Higher order shear deformation effects on analysis of laminates with piezoelectric fibre reinforced composite actuators

A complete analytical solution for cross-ply composite laminates integrated with piezoelectric fiber-reinforced composite (PFRC) actuators under bi-directional bending is presented in this paper. A higher order shear and normal deformation theory (HOSNT12) is used to analyze such hybrid or smart laminates subjected to electromechanical loading. The displacement function of the present model is approximated by employing Taylor’s series in the thickness coordinate, while the electro-static potential is assumed to be layer wise (LW) linear through the thickness of PFRC. The equations of equilibrium are obtained using principle of minimum potential energy and solution is by Navier’s technique. Transverse shear stresses are presented at the interface of PFRC actuator and laminate under the action of electrostatic potentials. Results are compared with first order shear deformation theory (FOST) and exact solution.

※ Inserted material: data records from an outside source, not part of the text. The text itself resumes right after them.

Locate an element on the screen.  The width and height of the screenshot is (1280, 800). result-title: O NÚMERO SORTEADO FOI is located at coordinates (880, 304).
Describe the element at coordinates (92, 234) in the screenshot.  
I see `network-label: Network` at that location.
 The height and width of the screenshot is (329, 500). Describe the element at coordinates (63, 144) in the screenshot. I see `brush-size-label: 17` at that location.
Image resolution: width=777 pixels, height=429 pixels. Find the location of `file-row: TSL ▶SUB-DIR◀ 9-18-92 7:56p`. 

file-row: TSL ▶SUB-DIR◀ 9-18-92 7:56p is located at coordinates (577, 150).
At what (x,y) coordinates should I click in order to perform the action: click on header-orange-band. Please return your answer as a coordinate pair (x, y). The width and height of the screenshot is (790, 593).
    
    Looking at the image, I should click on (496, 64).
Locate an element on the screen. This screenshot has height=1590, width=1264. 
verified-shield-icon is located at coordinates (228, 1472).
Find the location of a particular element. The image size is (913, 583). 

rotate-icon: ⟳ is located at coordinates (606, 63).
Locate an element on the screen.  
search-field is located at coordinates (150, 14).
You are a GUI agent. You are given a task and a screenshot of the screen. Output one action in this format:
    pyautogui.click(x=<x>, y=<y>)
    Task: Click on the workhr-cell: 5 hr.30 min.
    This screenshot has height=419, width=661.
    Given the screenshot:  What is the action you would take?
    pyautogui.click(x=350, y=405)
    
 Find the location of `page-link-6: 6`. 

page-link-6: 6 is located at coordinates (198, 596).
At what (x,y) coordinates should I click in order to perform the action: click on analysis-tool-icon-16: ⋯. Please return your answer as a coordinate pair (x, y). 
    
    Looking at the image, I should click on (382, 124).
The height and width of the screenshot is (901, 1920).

► We develop an analytical solution for composites with piezoelectric actuators under bending.
► Higher order shear and normal deformation theory is used for laminates under electrical loading.
► Electro-static potential is assumed layer wise linear through the thickness of PFRC actuator.
► Transverse shear stresses are significant at interface of PFRC actuator and laminate.
► Actuating stresses in x-axis are predominant than y-axis at the interfaces.